Requirement:
If a line in the material below has the word "agent", copy it.

Information shown Block Start

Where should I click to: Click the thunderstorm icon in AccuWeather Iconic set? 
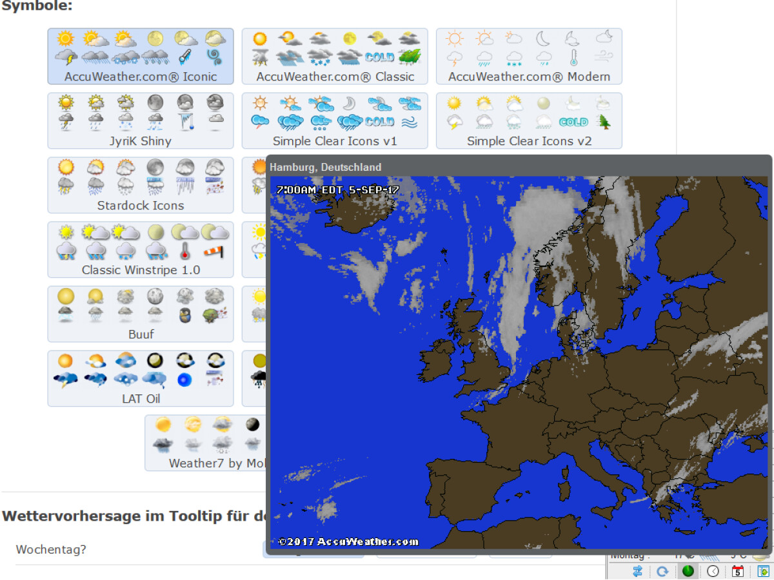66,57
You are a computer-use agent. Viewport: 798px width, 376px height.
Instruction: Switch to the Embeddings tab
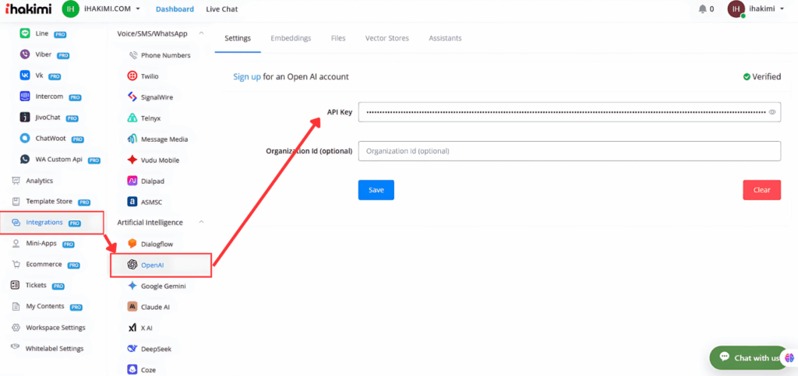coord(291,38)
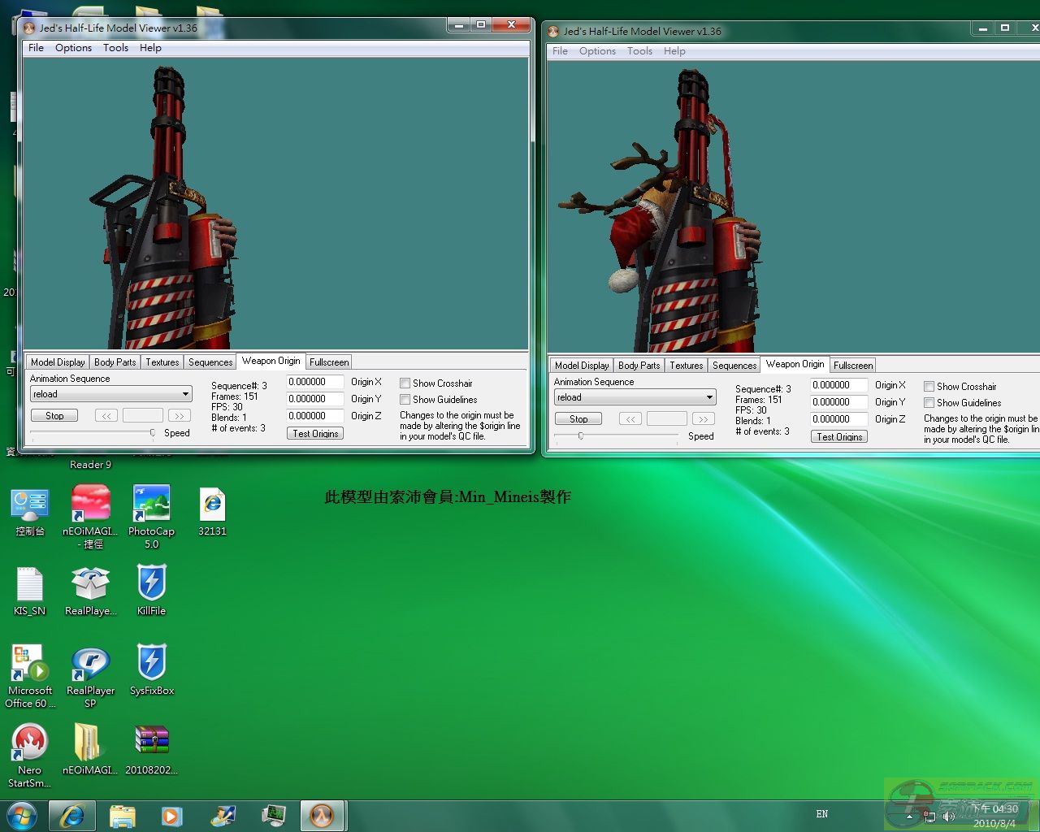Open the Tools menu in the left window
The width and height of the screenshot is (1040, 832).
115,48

Information shown Block End
Information shown Block Start

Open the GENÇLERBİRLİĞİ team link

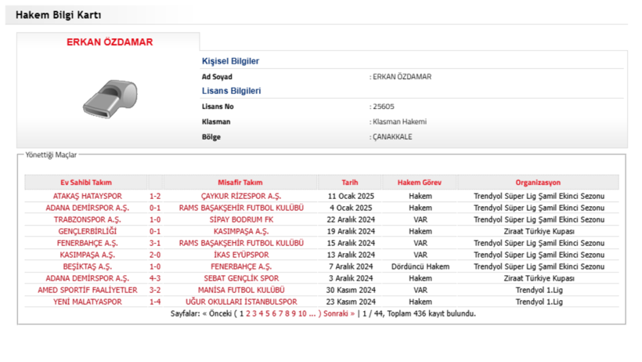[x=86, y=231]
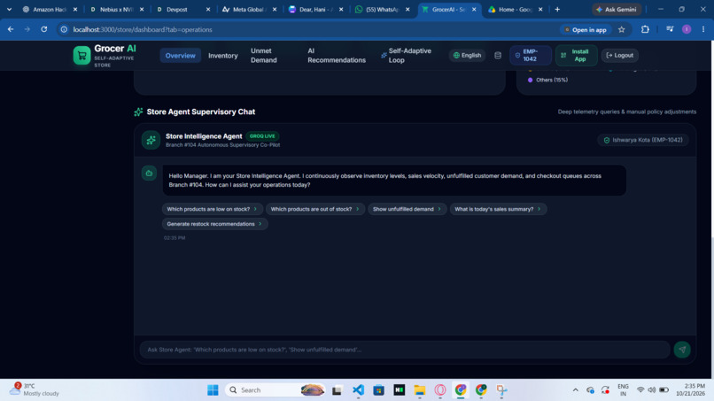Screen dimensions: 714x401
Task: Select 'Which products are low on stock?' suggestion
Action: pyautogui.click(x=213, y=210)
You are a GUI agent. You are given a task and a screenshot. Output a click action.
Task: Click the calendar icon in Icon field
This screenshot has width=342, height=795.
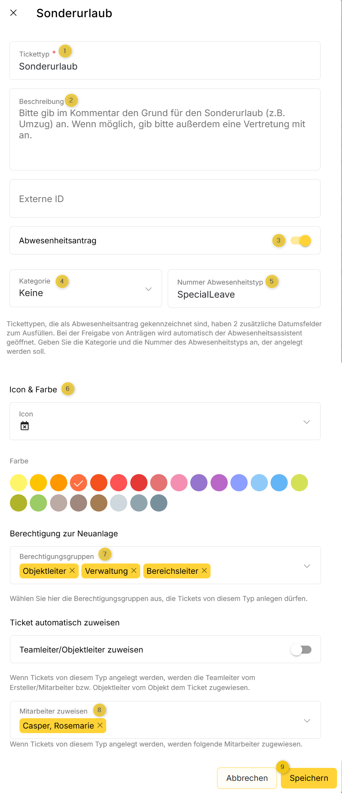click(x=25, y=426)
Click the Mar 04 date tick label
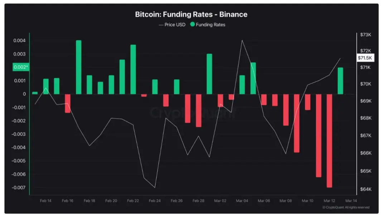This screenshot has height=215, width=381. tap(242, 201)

Information shown Block End

Exercise output:
You are a computer-use agent. Viewport: 798px width, 376px height.
You are a GUI agent. You are given a task and a screenshot. Output a click action.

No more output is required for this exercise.